## Start Exercise data

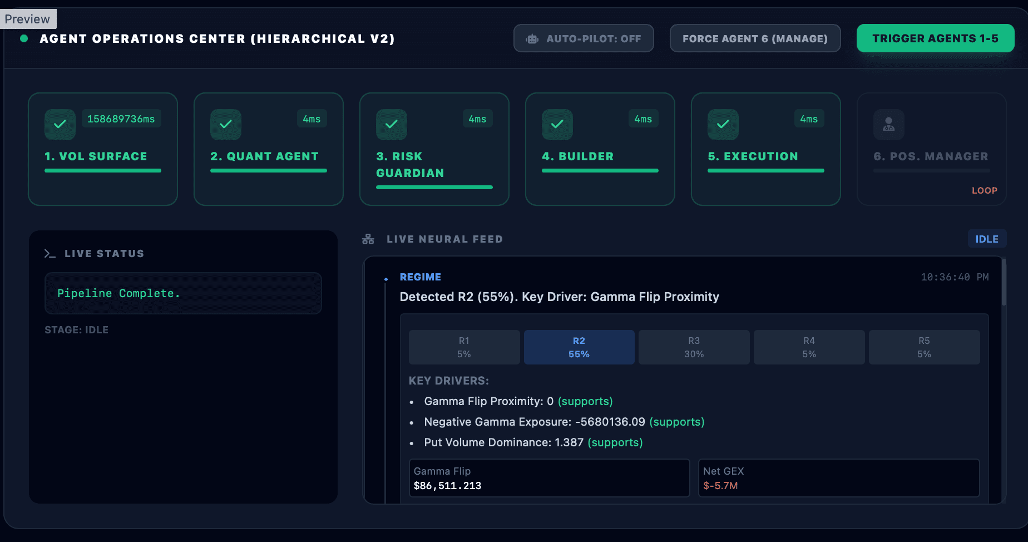Click Force Agent 6 (Manage)
Screen dimensions: 1028x542
point(755,38)
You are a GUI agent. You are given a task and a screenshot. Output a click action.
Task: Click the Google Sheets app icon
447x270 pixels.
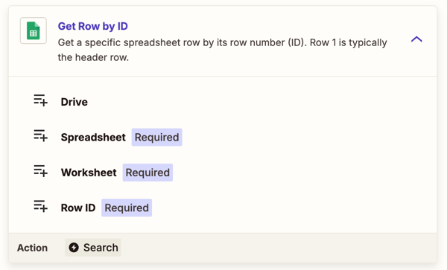[x=34, y=30]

## End Exercise data

Stated task.
Arrange the lines of the material above as a numbered list, leaving out any blank lines and any pictures.

Full solution.
1. Click Force Agent 6 (Manage)
2. Screen dimensions: 1028x542
3. point(755,38)
4. You are a GUI agent. You are given a task and a screenshot. Output a click action.
5. Task: Click the Google Sheets app icon
6. 447x270 pixels.
7. [x=34, y=30]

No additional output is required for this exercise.